The risk is not theoretical. Every major cloud inference outage affecting multiple customers traces to some form of capacity contention. The pattern is consistent: a noisy neighbour — a single workload with unexpectedly high or unbounded demand — consumes shared resources, degrading or denying service to co-located workloads. In agent governance terms, the noisy-neighbour problem is particularly dangerous because the workloads most likely to generate traffic spikes (customer-facing agents during demand surges, trading agents during market volatility, retry storms from transient failures) are often not the workloads with the highest governance criticality (safety-critical agents, compliance surveillance agents, human override channels).

Regulatory frameworks reinforce this requirement from multiple angles.
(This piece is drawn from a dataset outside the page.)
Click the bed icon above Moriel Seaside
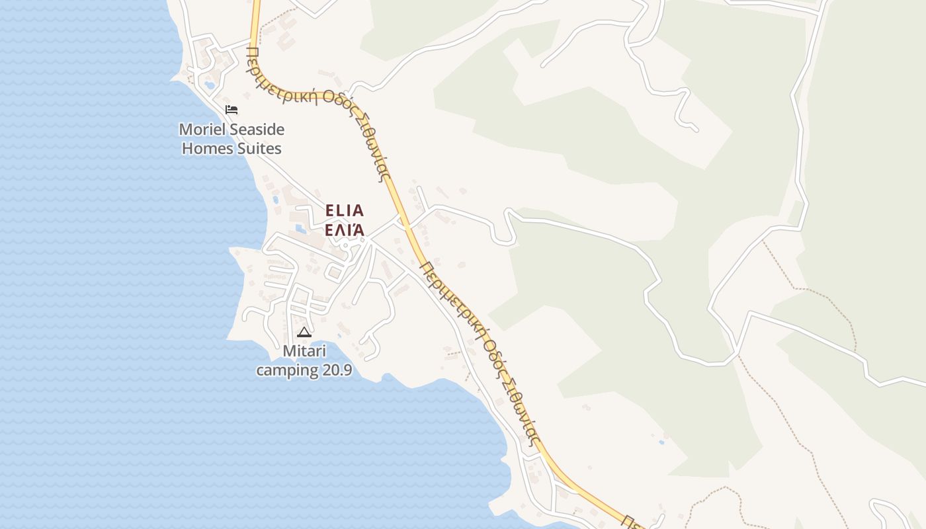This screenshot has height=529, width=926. [x=231, y=109]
The EU AI Act Article 15 requires that high-risk AI systems maintain accuracy and robustness under foreseeable operating conditions — a condition that cannot be met if the system's inference infrastructure is vulnerable to starvation by co-located workloads. The FCA's SYSC rules require firms to maintain effective systems and controls; an inference endpoint that serves a trading agent reliably under light load but fails under contention is not an effective system. DORA (Digital Operational Resilience Act) Article 11 requires ICT capacity management that prevents service degradation from resource contention — a direct mandate for rate partitioning. SOX Section 404 requires that internal controls over financial reporting remain effective; if an AI agent generating financial reports is starved of inference capacity during period-end processing, the control has failed.

The governance requirement is structural, not behavioural. It is not sufficient to rely on well-behaved workloads or manual intervention during incidents. The organisation must implement infrastructure-level enforcement that guarantees critical workloads receive their required inference throughput regardless of what other workloads do. This is the operational equivalent of quality-of-service partitioning in network infrastructure — a mature engineering discipline now being applied to AI inference serving.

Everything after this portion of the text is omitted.